◆ Teks Bacaan ◆
DDTC Working Paper 2321.
JAKARTA, DDTCNews – DDTC kembali merilis hasil kajian dalam bentuk DDTC Working Paper pada hari ini, Senin (10/5/2021). Bahasan dalam DDTC Working Paper kali ini berkaitan dengan tantangan perpajakan akibat masifnya perkembangan digitalisasi dalam perekonomian.
DDTC Working Paper bertajuk Inovasi Kebijakan Penerimaan Negara dalam Dynamic Disruption: Peluang dan Tantangan Perpajakan Nasional dalam Era Digital Ekonomi ditulis KaKanwil DJP Jakarta Utara sekaligus dosen Pascasarjana FIA Universitas Indonesia Edi Slamet Irianto. Download DDTC Working Paper 2321 di sini.
Dalam kajian ini, Edi menyatakan inovasi-inovasi dalam era disrupsi terjadi sangat dinamis sehingga memaksa tiap negara untuk meresponsnya dengan berbagai transformasi kebijakan yang efektif. Transformasi kebijakan perpajakan menjadi salah satu aspek yang krusial.
“Kebijakan perpajakan yang ada saat ini masih berorientasi pada situasi konvensional. Padahal, inovasi dinamis yang terjadi dalam dunia usaha memperlihatkan kecenderungan meninggalkan pola konvensional,” tulis Edi dalam DDTC Working Paper tersebut.
Edi mengatakan inovasi kebijakan perpajakan penting untuk menghadapi inovasi disrupsi (disruptive innovation) dalam dunia industri, bisnis, dan ekonomi. Inovasi disrupsi dapat menjadi ancaman terjadinya tax potential loss, bahkan mengganggu fungsi pajak sebagai instrumen keadilan.

◆ Soal Latihan a ◆
Ubah semua baris catatan di bawah, dari baris yang memuat "You are a computer-use agent. The" sampai baris yang memuat "coord(1089,133)" (kedua baris itu ikut), menjadi daftar JSON berisi string, satu string untuk setiap baris, tanpa baris kosong.

◆ Bahan Soal ◆
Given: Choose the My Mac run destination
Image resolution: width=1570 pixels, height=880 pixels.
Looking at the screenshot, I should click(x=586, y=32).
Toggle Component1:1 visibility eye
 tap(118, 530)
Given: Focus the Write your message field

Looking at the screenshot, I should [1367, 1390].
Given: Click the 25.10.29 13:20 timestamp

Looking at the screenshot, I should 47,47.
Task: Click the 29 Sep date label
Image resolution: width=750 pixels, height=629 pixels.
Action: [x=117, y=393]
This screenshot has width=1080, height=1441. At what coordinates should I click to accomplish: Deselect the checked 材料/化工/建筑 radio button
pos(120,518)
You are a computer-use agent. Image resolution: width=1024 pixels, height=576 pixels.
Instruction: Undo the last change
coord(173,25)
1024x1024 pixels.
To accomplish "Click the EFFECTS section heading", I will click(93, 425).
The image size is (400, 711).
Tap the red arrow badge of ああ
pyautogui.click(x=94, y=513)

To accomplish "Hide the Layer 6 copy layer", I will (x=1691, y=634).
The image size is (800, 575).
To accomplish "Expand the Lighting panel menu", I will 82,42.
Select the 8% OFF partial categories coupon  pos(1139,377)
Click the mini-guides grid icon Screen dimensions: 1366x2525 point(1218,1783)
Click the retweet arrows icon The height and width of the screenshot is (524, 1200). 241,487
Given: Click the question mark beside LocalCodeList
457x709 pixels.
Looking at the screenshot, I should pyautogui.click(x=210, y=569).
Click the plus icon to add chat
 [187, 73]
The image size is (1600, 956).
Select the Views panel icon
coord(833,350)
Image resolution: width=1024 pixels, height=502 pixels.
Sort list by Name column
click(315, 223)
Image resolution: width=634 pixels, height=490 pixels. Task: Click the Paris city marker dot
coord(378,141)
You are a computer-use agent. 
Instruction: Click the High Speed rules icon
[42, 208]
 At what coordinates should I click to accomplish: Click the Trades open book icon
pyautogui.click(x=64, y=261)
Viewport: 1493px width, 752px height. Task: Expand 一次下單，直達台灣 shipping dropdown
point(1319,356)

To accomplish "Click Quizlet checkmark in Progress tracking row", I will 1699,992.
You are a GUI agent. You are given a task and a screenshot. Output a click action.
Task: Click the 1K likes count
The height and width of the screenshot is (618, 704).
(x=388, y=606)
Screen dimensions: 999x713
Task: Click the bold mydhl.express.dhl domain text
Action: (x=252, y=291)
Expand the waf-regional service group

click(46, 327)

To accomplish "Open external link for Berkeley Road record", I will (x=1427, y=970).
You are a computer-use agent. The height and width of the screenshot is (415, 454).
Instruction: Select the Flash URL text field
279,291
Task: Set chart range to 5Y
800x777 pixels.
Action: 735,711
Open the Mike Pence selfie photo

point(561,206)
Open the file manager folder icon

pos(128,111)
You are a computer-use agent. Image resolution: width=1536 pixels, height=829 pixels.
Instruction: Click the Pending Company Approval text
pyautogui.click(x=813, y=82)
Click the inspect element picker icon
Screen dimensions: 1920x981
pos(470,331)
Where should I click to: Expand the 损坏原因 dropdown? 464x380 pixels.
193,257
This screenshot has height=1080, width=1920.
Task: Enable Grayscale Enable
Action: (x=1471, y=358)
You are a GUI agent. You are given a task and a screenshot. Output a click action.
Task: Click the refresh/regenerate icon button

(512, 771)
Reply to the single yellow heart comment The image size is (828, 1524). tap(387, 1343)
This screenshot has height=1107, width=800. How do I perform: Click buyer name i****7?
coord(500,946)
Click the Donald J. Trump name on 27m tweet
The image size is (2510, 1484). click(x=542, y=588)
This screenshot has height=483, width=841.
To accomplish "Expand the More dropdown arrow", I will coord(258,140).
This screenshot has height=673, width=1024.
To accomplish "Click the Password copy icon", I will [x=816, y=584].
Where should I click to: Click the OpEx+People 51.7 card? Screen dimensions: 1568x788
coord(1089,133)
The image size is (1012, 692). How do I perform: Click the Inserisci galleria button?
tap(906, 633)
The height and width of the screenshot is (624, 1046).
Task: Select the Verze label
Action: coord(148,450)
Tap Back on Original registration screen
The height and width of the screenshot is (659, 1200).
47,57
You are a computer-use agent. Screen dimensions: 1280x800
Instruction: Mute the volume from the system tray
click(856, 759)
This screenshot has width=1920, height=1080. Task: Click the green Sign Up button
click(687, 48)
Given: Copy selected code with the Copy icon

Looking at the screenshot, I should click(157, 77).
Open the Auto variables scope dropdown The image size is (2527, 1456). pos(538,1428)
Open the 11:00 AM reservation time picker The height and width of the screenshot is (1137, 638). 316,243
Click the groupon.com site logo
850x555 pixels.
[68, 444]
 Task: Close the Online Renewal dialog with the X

◆ Soal Latihan b ◆
Lanjutkan berita tentang DDTC Working Paper di atas mulai dari kalimat terakhirnya.

◆ Jawaban a ◆
[
  "You are a computer-use agent. The height and width of the screenshot is (415, 454).",
  "Instruction: Select the Flash URL text field",
  "279,291",
  "Task: Set chart range to 5Y",
  "800x777 pixels.",
  "Action: 735,711",
  "Open the Mike Pence selfie photo",
  "point(561,206)",
  "Open the file manager folder icon",
  "pos(128,111)",
  "You are a computer-use agent. Image resolution: width=1536 pixels, height=829 pixels.",
  "Instruction: Click the Pending Company Approval text",
  "pyautogui.click(x=813, y=82)",
  "Click the inspect element picker icon",
  "Screen dimensions: 1920x981",
  "pos(470,331)",
  "Where should I click to: Expand the 损坏原因 dropdown? 464x380 pixels.",
  "193,257",
  "This screenshot has height=1080, width=1920.",
  "Task: Enable Grayscale Enable",
  "Action: (x=1471, y=358)",
  "You are a GUI agent. You are given a task and a screenshot. Output a click action.",
  "Task: Click the refresh/regenerate icon button",
  "(512, 771)",
  "Reply to the single yellow heart comment The image size is (828, 1524). tap(387, 1343)",
  "This screenshot has height=1107, width=800. How do I perform: Click buyer name i****7?",
  "coord(500,946)",
  "Click the Donald J. Trump name on 27m tweet",
  "The image size is (2510, 1484). click(x=542, y=588)",
  "This screenshot has height=483, width=841.",
  "To accomplish \"Expand the More dropdown arrow\", I will coord(258,140).",
  "This screenshot has height=673, width=1024.",
  "To accomplish \"Click the Password copy icon\", I will [x=816, y=584].",
  "Where should I click to: Click the OpEx+People 51.7 card? Screen dimensions: 1568x788",
  "coord(1089,133)"
]

◆ Jawaban b ◆
Terlebih lagi, kebijakan pajak konvensional yang ada saat ini belum mampu menjaring potensi penerimaan pajak dari transaksi e-commerce karena taxing power atas business income hanya bisa dilakukan apabila terdapat bentuk usaha tetap (BUT) atau permanent establishment (PE).
Adapun permasalahan yang perlu direspons di antaranya pertama, base erosion and profit shifting (BEPS) yang telah menjadi common issue di berbagai negara. Kedua, collaborative governance yang hingga saat ini belum terimplementasikan dengan baik.
Ketiga, pemanfaatan data basis pajak pascapemberlakuan tax amnesty. Keempat, keterbukaan data perbankan. Kelima, kesepakatan automatic exchange of information (AEoI). Keenam, dukungan politik dari lingkungan perpajakan serta kepercayaan dari masyarakat yang belum optimal.
Fenomena tersebut menunjukkan pentingnya reformasi administrasi perpajakan yang fundamental, bahkan revolusioner. Artinya, reformasi harus diarahkan untuk mengubah pondasi relasi perpajakan antara negara dan rakyat sehingga memperoleh kepercayaan dan legitimasi perpajakan.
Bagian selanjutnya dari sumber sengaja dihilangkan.